Б о д а к и. Всмотрись хорошенько. Подумай.
Короткая пауза.
Я — Ференц Бодаки.
Р е д е ц к и (подбегает к нему). Неправда!
Б о д а к и. Нет, правда, это я.
Р е д е ц к и. У тебя же не было пульса! У тебя пульс совсем остановился!
М о ж а р. Да, это действительно твои глаза! (Хватает Бодаки за руку.) Как это ты ухитрился выжить? Я готов был биться об заклад, чтоб тебя удастся залатать только сырой землицей!
Р е д е ц к и. Это я тебя тогда перевязывал. Под дубом!
Б о д а к и. Этого я не знаю.
М о ж а р. Почему же мы не видели, как ты сошел с поезда?
Б о д а к и (сдержанно). Я живу здесь.
Р е д е ц к и. С тех пор?
Б о д а к и. Меня целых два года выхаживала одна здешняя молодая солдатка, пока я смог стать на ноги. (Нервничая, роняет сигареты.)

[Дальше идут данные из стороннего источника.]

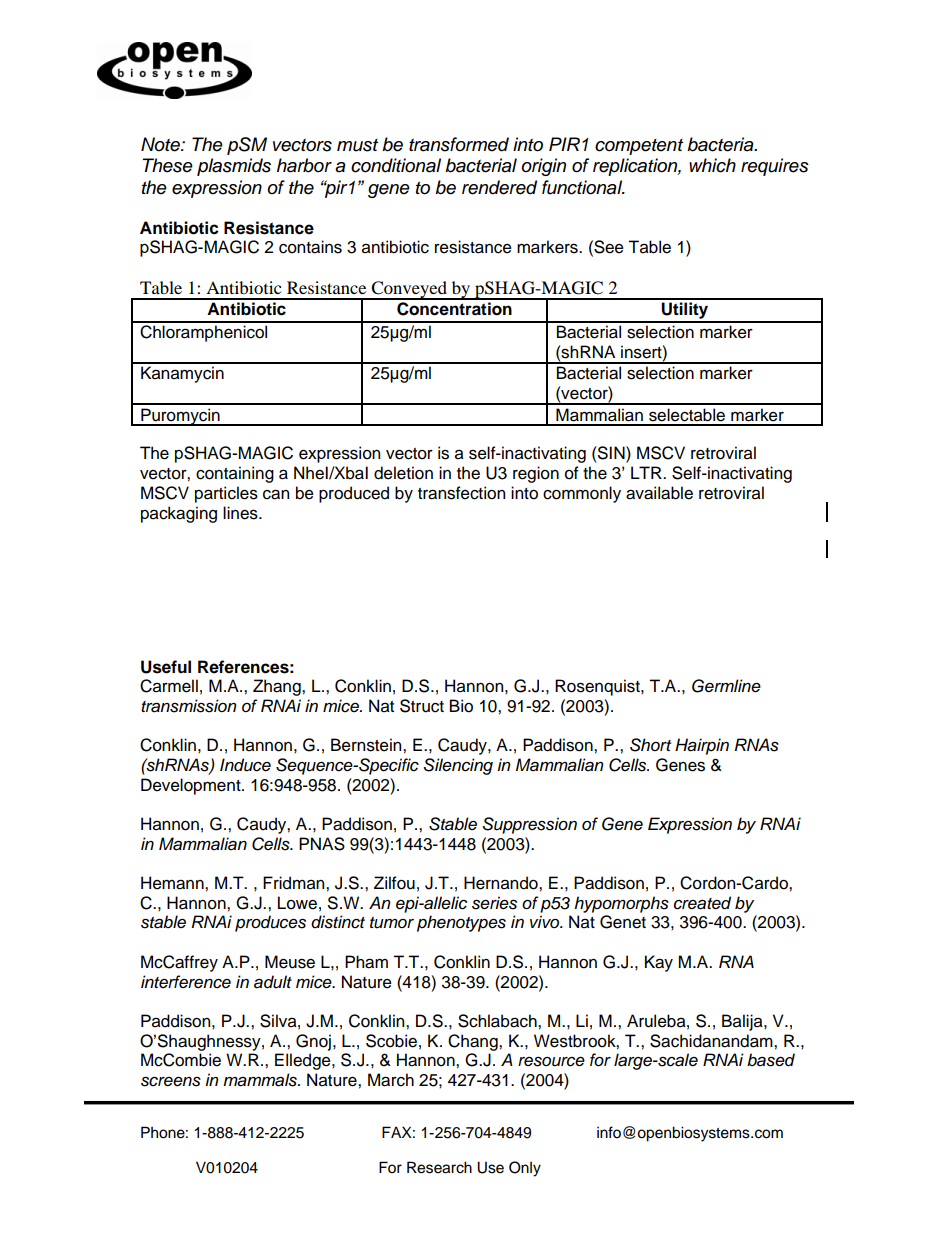 Image resolution: width=952 pixels, height=1233 pixels. I want to click on Research, so click(439, 1167).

Можар и Редецки поднимают их.
(Закуривает.) Но когда она поняла, что я не только калека, но и не мужчина больше… выставила мои пожитки за дверь. И все же я остался здесь. Здешние уже привыкли к тому, что я калека. Нужен был могильщик, вот я и взялся.
Р е д е ц к и. Должно быть, ты рад встрече с нами.
М о ж а р. С чего ты взял, что я мог стрелять?
Б о д а к и. Только и осталось, что жить воспоминаниями. Вспоминаю, как жилось, когда еще был цел и невредим и кровь играла. Тогда мне все было нипочем. Готов был хоть небо подпирать, а теперь вот думаю, как все обернулось.
М о ж а р. Я тоже помню! Там тогда стояли офицеры, взводные командиры. Начнись стрельба — их бы скосили пули!
Бодаки, прихрамывая, подходит к Можару и Редецки, и они втроем образуют как бы треугольник.
Б о д а к и. Ты стоял вот здесь, там, где сейчас Редецки, — немец. А на моем место — наши.